• WHAT IS EXPECTED
Format the data from the line containing "Image resolution: width=660" through the line containing "click(x=157, y=77)" as a JSON list of strings, one string per line, with blank lines left out.

::::::

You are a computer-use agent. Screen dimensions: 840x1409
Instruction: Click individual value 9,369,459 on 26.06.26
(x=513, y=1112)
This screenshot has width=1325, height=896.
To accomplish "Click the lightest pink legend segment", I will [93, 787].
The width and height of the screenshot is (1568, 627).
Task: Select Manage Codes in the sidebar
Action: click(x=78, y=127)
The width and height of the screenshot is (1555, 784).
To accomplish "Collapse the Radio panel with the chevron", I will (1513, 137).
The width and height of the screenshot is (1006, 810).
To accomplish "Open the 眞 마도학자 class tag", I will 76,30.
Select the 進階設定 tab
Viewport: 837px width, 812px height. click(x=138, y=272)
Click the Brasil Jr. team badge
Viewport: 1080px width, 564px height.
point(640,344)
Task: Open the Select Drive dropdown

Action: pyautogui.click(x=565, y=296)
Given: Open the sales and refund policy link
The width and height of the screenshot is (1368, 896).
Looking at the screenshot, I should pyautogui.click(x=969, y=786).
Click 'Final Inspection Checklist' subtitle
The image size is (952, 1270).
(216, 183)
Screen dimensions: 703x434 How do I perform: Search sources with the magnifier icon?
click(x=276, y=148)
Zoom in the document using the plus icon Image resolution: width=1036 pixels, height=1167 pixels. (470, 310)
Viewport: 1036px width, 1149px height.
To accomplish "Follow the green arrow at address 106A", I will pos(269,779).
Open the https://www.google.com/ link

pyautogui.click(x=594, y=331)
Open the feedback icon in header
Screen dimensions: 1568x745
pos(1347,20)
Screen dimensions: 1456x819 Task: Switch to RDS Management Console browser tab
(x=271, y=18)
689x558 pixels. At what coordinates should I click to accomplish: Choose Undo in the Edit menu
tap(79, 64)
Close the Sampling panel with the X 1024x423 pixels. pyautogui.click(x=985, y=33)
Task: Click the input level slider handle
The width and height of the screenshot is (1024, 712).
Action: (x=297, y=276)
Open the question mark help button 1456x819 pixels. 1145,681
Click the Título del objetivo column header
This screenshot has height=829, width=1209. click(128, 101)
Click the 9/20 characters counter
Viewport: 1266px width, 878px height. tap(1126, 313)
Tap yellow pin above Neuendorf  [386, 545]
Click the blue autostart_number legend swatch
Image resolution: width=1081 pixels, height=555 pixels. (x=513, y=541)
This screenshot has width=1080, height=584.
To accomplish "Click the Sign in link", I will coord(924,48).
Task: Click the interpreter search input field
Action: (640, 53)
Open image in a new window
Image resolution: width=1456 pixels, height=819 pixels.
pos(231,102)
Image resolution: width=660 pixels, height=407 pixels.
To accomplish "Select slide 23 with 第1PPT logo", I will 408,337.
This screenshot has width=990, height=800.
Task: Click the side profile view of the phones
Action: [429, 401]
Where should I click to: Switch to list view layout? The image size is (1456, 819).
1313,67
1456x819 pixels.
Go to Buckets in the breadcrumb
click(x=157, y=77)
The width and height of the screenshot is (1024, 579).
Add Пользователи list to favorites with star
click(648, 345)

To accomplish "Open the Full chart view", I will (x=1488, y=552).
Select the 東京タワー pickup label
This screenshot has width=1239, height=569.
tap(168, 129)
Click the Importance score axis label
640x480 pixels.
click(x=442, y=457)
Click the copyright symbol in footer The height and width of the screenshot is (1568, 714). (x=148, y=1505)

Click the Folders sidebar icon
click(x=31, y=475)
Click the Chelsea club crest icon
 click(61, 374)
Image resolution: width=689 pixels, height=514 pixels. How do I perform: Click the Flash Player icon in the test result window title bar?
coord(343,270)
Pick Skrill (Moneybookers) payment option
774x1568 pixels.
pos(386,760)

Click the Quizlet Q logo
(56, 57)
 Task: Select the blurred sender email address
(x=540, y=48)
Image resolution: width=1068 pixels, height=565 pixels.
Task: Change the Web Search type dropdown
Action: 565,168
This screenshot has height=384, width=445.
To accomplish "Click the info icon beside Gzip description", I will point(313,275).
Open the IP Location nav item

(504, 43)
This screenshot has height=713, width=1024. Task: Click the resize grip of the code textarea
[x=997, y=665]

::::::

• FULL SOLUTION
[
  "Image resolution: width=660 pixels, height=407 pixels.",
  "To accomplish \"Select slide 23 with 第1PPT logo\", I will 408,337.",
  "This screenshot has width=990, height=800.",
  "Task: Click the side profile view of the phones",
  "Action: [429, 401]",
  "Where should I click to: Switch to list view layout? The image size is (1456, 819).",
  "1313,67",
  "1456x819 pixels.",
  "Go to Buckets in the breadcrumb",
  "click(x=157, y=77)"
]